Stated goal: Carry on the passage about Colonel Borman's business career, starting after its final sentence.

Text section:
Colonel Borman (U.S. Air Force, ret.) retired as the Chairman of the Board and
Chief Executive Officer of Eastern Air Lines, Inc. in 1986. Since 1986, Colonel
Borman has served on the Board of Directors of Continental Holdings, Inc., and
since 1988, as Chairman of the Board, President and Chief Executive Officer of
Patlex Corporation. Since the merger in 1996 between Patlex Corporation and DBT
Online, Inc., Colonel Borman has been President and Chief Executive Officer of
Patlex Corporation and Chairman of the Board of DBT Online, Inc. Colonel Borman
also serves as a director of Thermo Instrument Systems and American
Superconductor Corporation and is also a member of the Board of Trustees of the
National Geographic Society.

Source data:
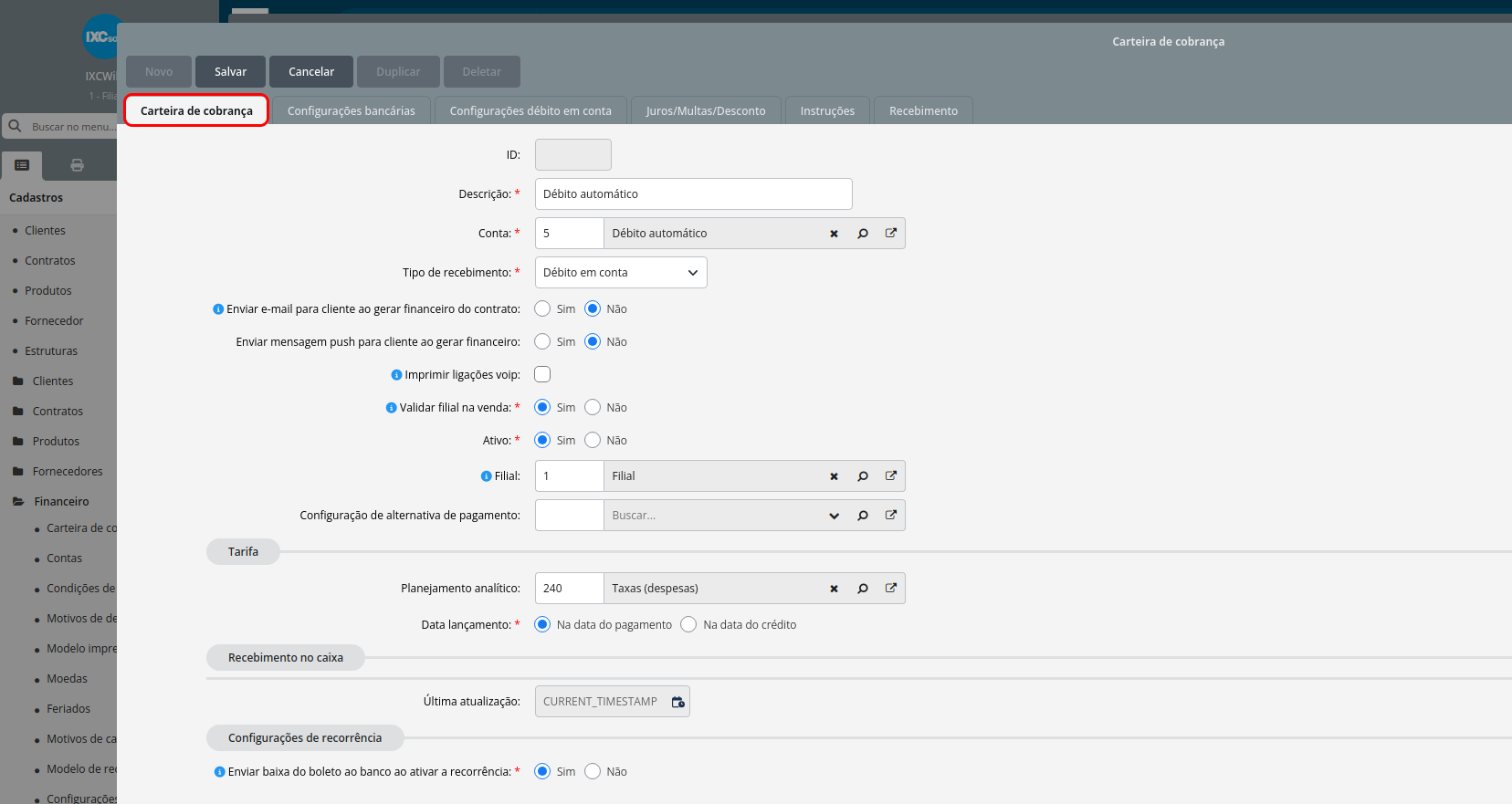
Task: Open the Tipo de recebimento dropdown
Action: (x=621, y=273)
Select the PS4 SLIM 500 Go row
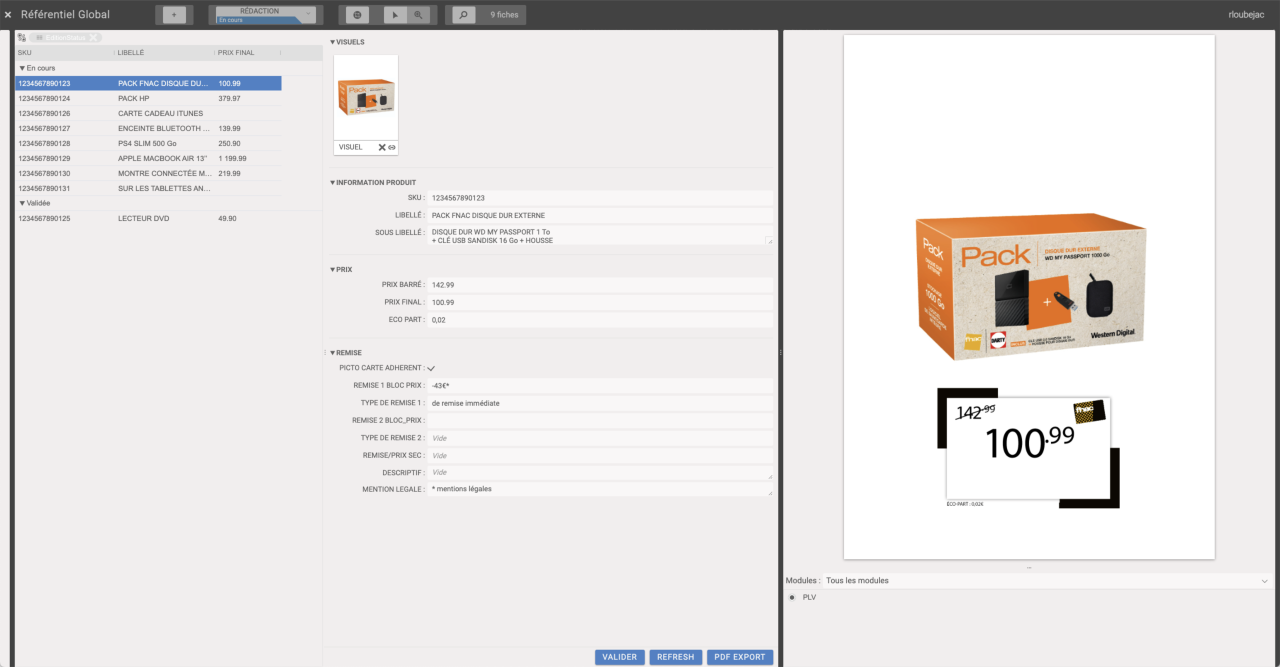Viewport: 1280px width, 667px height. 147,143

Output of the exercise:
     RONALD M. BRILL, age 54, has been Executive Vice President and Chief
Administrative Officer ("CAO") of the Company since 1995. Mr. Brill joined Home
Depot as its Controller in 1978, was elected Treasurer in 1980, Vice
President -- Finance in 1981, Senior Vice President and Chief Financial Officer
("CFO") in 1984, Executive Vice President and CFO in 1993 and elected as a
director in 1987. Mr. Brill serves on the Board of Trustees of the Atlanta
Jewish Community Center and Woodruff Arts Center, the Board of Directors of the
Atlanta High Museum of Art and Pilchuck Glass School and the Governing Board of
Woodward Academy.
 
     BERRY R. COX, age 44, has been a director of the Company since 1978. For
the past 20 years, Mr. Cox has been a private investor. Mr. Cox is chairman of
the Board of Berry R. Cox, Inc., a private investment management company which
oversees interests in oil and gas, real estate and both public and private
equities worldwide.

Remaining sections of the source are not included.